Memorandum of Conversation, by the Assistant Secretary of State (Berle)
Sir Ronald Campbell came in, at my request.
I referred to the question of the British request for landing rights at Roberts Field, Liberia. I said that I understood this had been taken up at Casablanca and that orders had been given by General Arnold to permit BOAC planes to land for refueling and servicing. I said that prior to the Casablanca conference we had obtained substantial assent from the Army to that end and had prepared a memorandum on the subject. However, since the matter had been taken up directly at the Casablanca conference, I would not hand him the memorandum until I knew what had been decided at Casablanca.
I said I hoped Sir Ronald would realize that the Army technical people were not at all convinced of the technical necessity for this; and that their continued resistance had been due to that fact. As far as they can see, all British interests are fully covered by the landing field at Freetown, only a short distance away. Air Commodore Thornton had not come down to present any technical data on the matter.
But, I said, both the State Department and the War Department were very clear that landing rights at Roberts Field were not important enough to complicate general relationships in that area.

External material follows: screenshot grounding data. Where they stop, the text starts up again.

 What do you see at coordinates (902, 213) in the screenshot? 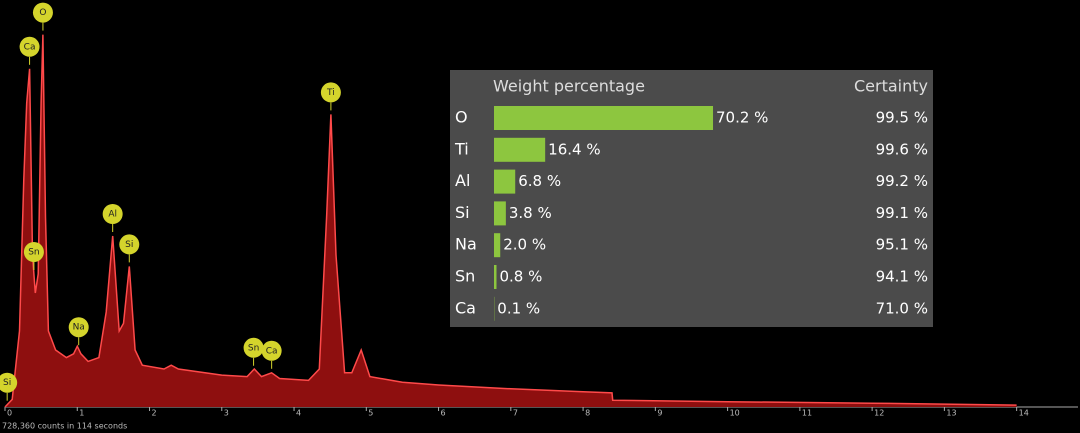
I see `certainty-label: 99.1 %` at bounding box center [902, 213].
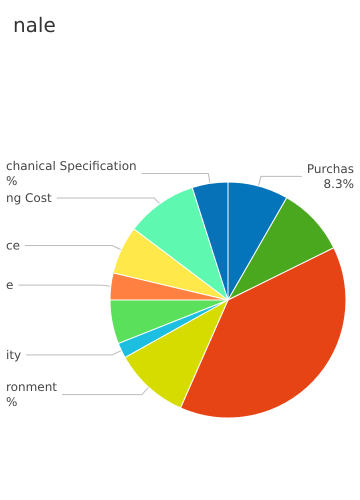  Describe the element at coordinates (72, 166) in the screenshot. I see `slice-label: chanical Specification` at that location.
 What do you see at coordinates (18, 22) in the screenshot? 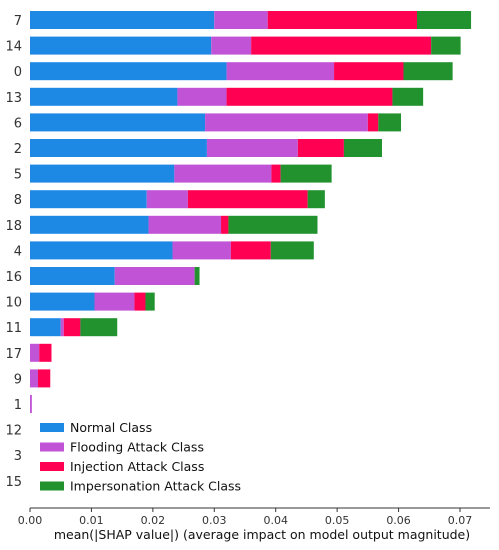
I see `y-tick-label-7: 7` at bounding box center [18, 22].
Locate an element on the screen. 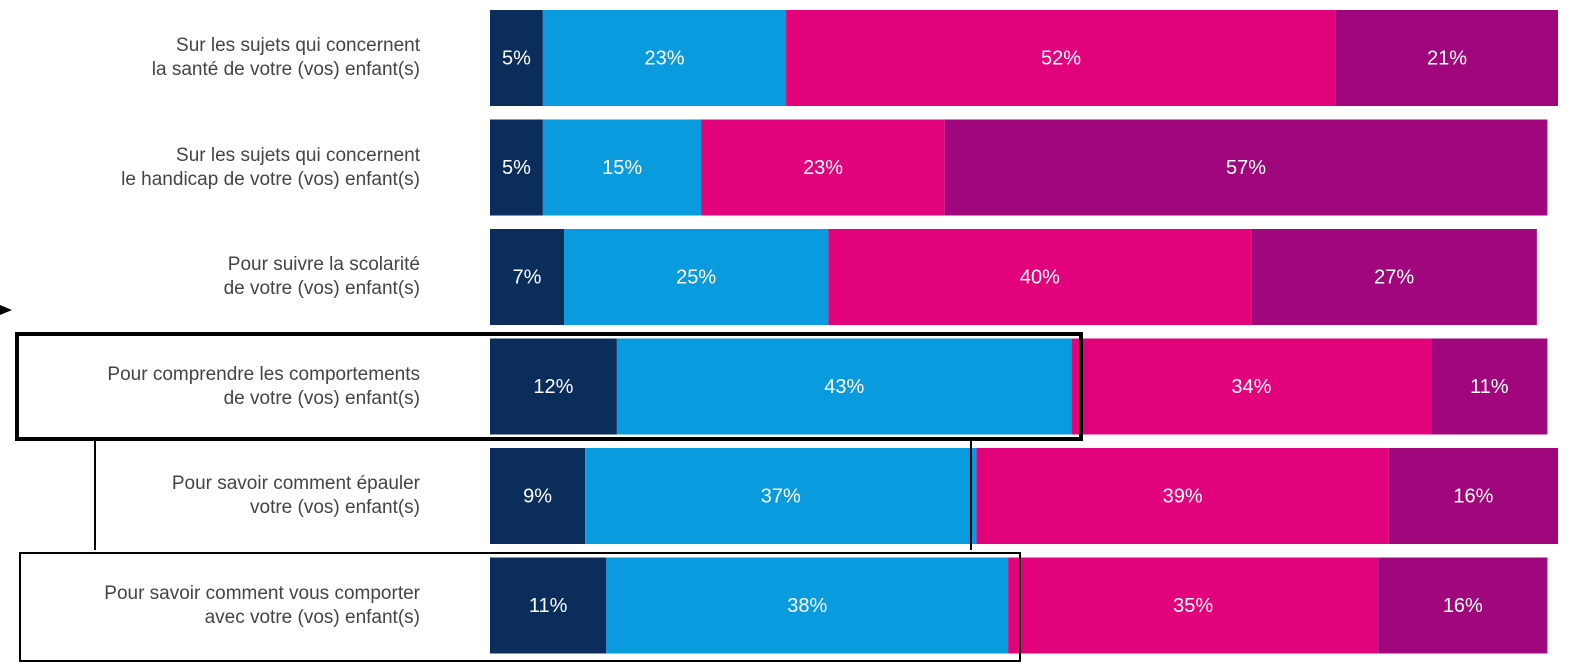 This screenshot has height=671, width=1588. value-label: 21% is located at coordinates (1447, 58).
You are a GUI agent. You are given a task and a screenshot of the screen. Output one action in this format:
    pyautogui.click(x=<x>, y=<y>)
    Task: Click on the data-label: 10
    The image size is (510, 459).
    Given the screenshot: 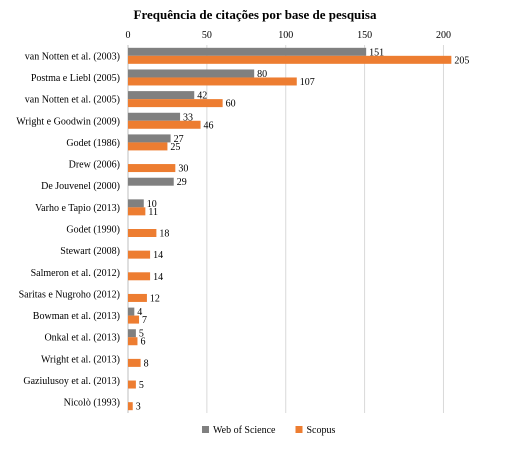 What is the action you would take?
    pyautogui.click(x=152, y=204)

In view of the singularly slashing intimations in Sir Ronald’s instructions, it seemed plain that this thoroughly unimportant controversy was spreading, which it ought not to be allowed to do. It was purely in the spirit of minimizing this kind of thing that, despite lack of technical conviction, we had arranged the matter here, and I gathered the same view had prevailed at Casablanca. I agreed that I would give him a memorandum covering the situation as soon as we had the full details of the Casablanca order.